The actress Greta Gerwig has had the same liberating effect on Noah Baumbach as Diane Keaton had on Woody Allen: she has opened him up, lending his films a giddy sense of release. Like Allen, Bambauch’s tendencies are Eeyoreish: his characters, in films such as “Greenberg” and “Margot at the Wedding”, are hyper-articulate injustice collectors who play their nerves like violins. But “Frances Ha”, Baumbach’s first film with Gerwig in 2012, about a young woman trying to find her footing in Manhattan, inhaled deeply of the French nouvelle vague – black and white cinematography, Georges Delerue soundtrack – and outlined in sketch form a new type of screen heroine, a sort of Annie Hall for millennials: absent-minded, free-spirited and a little dizzy, half in love with her own failures, lolloping from one humiliation to the next as if they confirmed her refusal to join the adult world.
His new film, “Mistress America”, fills out the sketch, and adds a spirit of screwball farce – Howard Hawks for the sexting set. There’s still a hint of menace at the edges, but Gerwig’s loopy spirit has been allowed to fashion a whole world for her heroine, and the result is more of a piece. It hums and fizzes with the fitful energies of twentysomethings pushing excitedly forward into the world and holding back lest it take a bite out of them. Lola Kirke plays Tracy, an 18-year-old freshman at Columbia who, struggling to find a place among her contemporaries, is directed by her mother to look up her soon-to-be-stepsister: the 29-year-old Brooke (Gerwig, pictured centre). Gerwig gets a great entrance, sashaying down the red steps behind the discount TKTS booth on Times Square but misjudging the distance she must sashay, so that her expression of effervescent “let-me-show-you-New-York” welcome must be held a few beats too long, and thus can be seen beginning its long, slow slide from her face.
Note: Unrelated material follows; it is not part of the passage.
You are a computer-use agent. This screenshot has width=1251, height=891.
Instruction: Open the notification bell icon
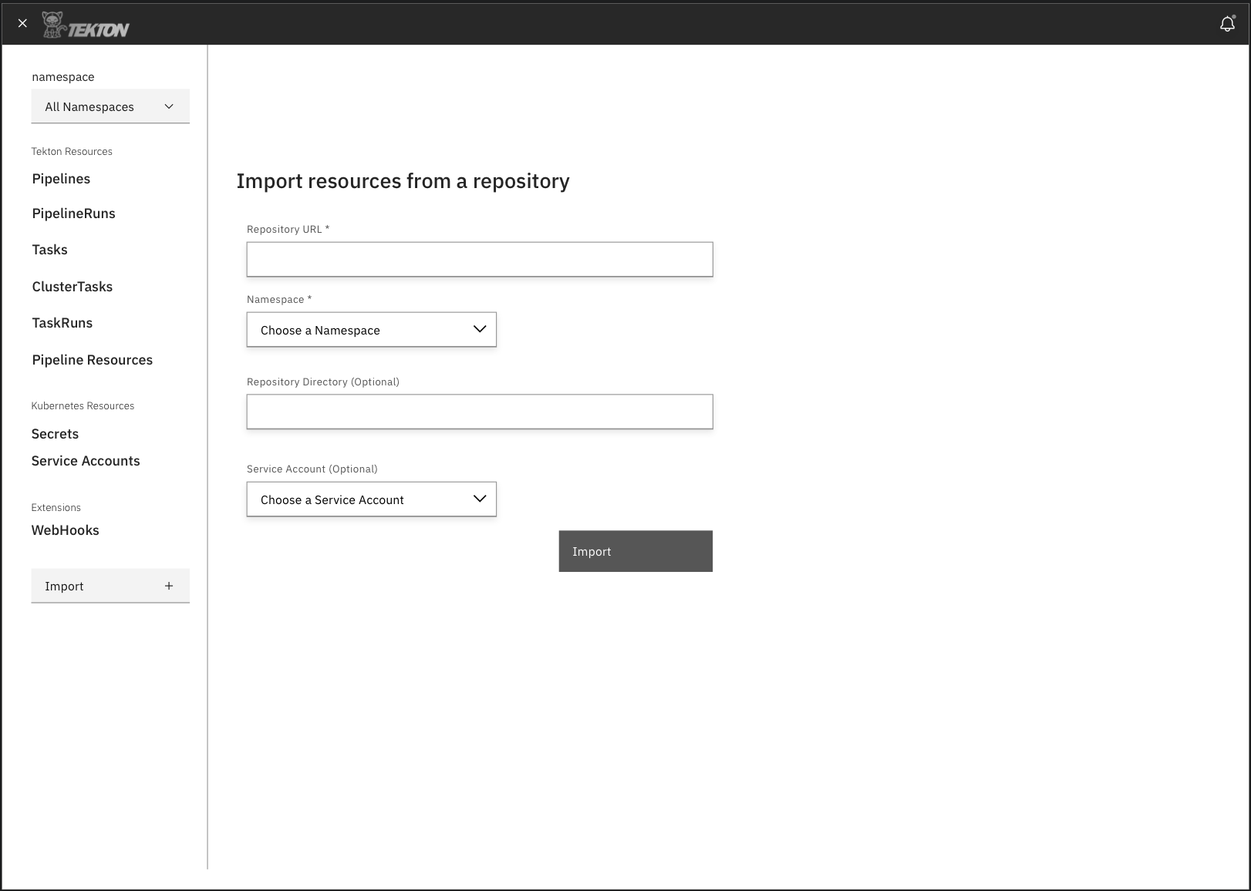(1227, 23)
It's a marvellous performance from Gerwig, who gives us a ditz in the manner of Carole Lombard and Judy Holliday but viewed with a touch more sad-sack pitilessness. Dressed in clothes that resemble a child’s raid on her aunt's closet, Brooke seems permanently stuck at 21, too busy taking mental selfies of herself having eureka moments to follow through on any one of them. An interior designer who also dabbles in SoulCycle classes, she nurses plans for a Williamsburg restaurant called Moms, where she would also cut hair and teach cookery. Oh and it would also function as a community centre for like-minded lost souls. All this is delivered in a breathless tumble, with lots of waving as if she has forgotten she had hands, or where she last put them. "I'm gonna shorten that, punch it up, and turn it into a tweet," she says, crossing the street. But even a tweet sounds beyond her, requiring too much follow-through.
The growing pains of the immature is fast turning into prime Baumbach territory, after his film from earlier this year, “While We’re Young”, a cross-generational comedy starring Ben Stiller and Naomi Watts as a fortysomething couple who fall for a twentysomething couple as a way of clinging to their own youth. In many ways it is the theme of American comedy right now, but where Judd Apatow mines the immaturity of his teddy-bear men with boisterous glee, Baumbach seems most hypnotised by the lull at Brooke’s centre. This whirlwind is hollow. “I’m so impressed by you and so worried about you at the same time,” says Tracy, who with her drowsy, submerged-sarcastic manner and slightly washed-out good looks is the perfect foil for the windmilling Gerwig – Nick Carraway to her Gatsby, secretly mining her quirks for a short story (“people could feel her failure coming…”), which the rules of plotting dictate must come to light at some point.
The film shares Brooke’s lopsided energy, for the most part playing like an amiable hangout comedy before taking an abrupt leftward lunge into full-on farce. When funding for Brooke’s restaurant falls through, she embarks on a nutty trek to track down a rich ex-boyfriend whom she lost, along with two cats and an idea for T-shirts, to a vixen named Mimi Jo. She finds them, together with a group of pregnant women reading Faulkner. “Holy shit these pregnant women are really smart,” remarks Tracy’s college buddy Tony (Matthew Shear), who is also along for the ride with his possessive girlfriend, Nicolette (Jasmine Cephas Jones). Carefully stage-managing their entrances and exits, Baumbach piles the scene with as many characters as he can – adding a cranky neighbour for good measure – but lets it play out too long: the whirrings of the clockwork drown out the delicate badminton pock! of one-liners.
Baumbach has yet to finish a film well – he may be too in love with dying falls to fashion a satisfying climax for his dramas. Listen out for the sotte voce “yaaay” that Gerwig attempts at one point, her enthusiasm drooping with each “a”. Such listless souls seem born to just fade from the screen, like a limp handshake; although he regains some of the film’s initial energy with a finale freshly smitten with Brooke’s mojo. But you don’t believe it for a second. Baumbach can’t unpeel his onion. He has yet to discover what else might lie at his characters’ empty centres besides old Eighties hits, irony and dust. For that we will have to wait.